Exploring fossil fuel efficiency through mathematics
From age 10, Ashley Weber knew she wanted to pursue mathematics. Initially, she was inspired by her mother who studied mathematics in college. As she continued through school and learned more, the excitement for mathematics never ceased. Weber entered college as a mathematics major and continued to graduate school at Brown University, where she is currently pursuing a doctoral degree.
“This experience has increased my knowledge and shown me the practical application of data analytics. I was able to broaden my network and experience research at a national laboratory. My overall impression of the experience is great. I would recommend it to anyone.”
Seeking real-world experience to supplement her education, Weber found the perfect opportunity in the Mickey Leland Energy Fellowship (MLEF) Program.
The MLEF Program provides students with fellowship opportunities to gain hands-on research experience with the U.S. Department of Energy (DOE) Office of Fossil Energy. The program’s mission is to strengthen and increase the pipeline of diverse future science, technology, engineering and math professionals.
For her fellowship, Weber was stationed at Pacific Northwest National Laboratory in Richland, Washington. Weber researched with her mentor Ram Devanathan, Ph.D., on the Fossil Energy eXtremeMAT project.
The Fossil Energy eXtremeMAT project is part of a long-term effort to make fossil energy more efficient. If fossil fuel technologies could operate at higher temperatures (800⁰C), they would increase in efficiency and have a lower environmental impact. To operate at higher temperatures, however, the materials used in energy technologies must be resistant to degradation. Typically, those materials are expensive. The goal of the DOE Fossil Energy eXtremeMAT project is to find a new iron-based alloy that will allow fossil fuel technologies to operate at higher temperatures at a modest cost.
Discovering a new alloy isn’t easy. Traditionally, research like this can take up to 20 years or more. The eXtremeMAT group is eager to cut the timeline to less than seven years. Researchers seek to speed up the process by using validated simulations, data analytics and machine learning.
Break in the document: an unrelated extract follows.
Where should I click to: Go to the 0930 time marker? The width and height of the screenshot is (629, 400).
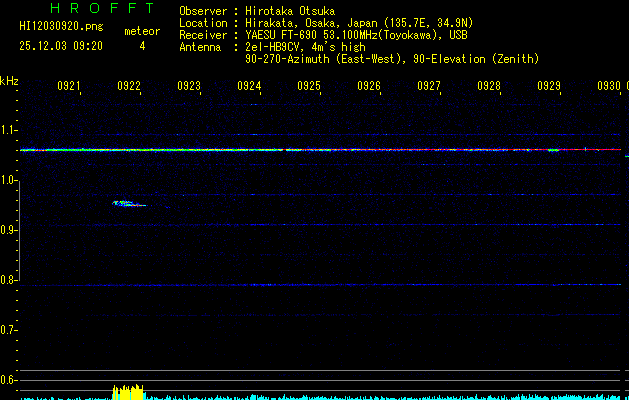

Weber’s mission was to begin the data analytic process. She compiled large amounts of data on iron alloys. With no widely used database to collect from, Weber had to do a significant amount of searching with a variety of sources. Once found, Weber had to extract the data in a format that would be useful and readable for the project’s purposes, including addressing when and where there were gaps in the data. Additionally, Weber prepared the data to be analyzed, which included determining a data format that could be used in machine learning. Finally, Weber sought to test and determine a machine learning algorithm that could analyze the data.
As a result of her efforts, Weber was able to preliminarily investigate data analytics on iron alloy data, including successful attempts at applying multiple machine learning algorithms. Weber contributions have established building blocks for the eXtremeMAT project.
For Weber, the experience was valuable academically as well as professionally. Weber gained insight into conducting research at a national laboratory and networking with professionals in her field.
“This experience has increased my knowledge and shown me the practical application of data analytics. I was able to broaden my network and experience research at a national laboratory. My overall impression of the experience is great. I would recommend it to anyone,” Weber said.
After completing her fellowship, Weber returned to Brown University to finish her doctoral degree in mathematics, which is expected in 2019. After graduation, Weber would like to seek employment in data science.
The MLEF Program is administered by the Oak Ridge Institute for Science and Education (ORISE) for the U.S. Department of Energy. ORISE is managed for DOE by ORAU.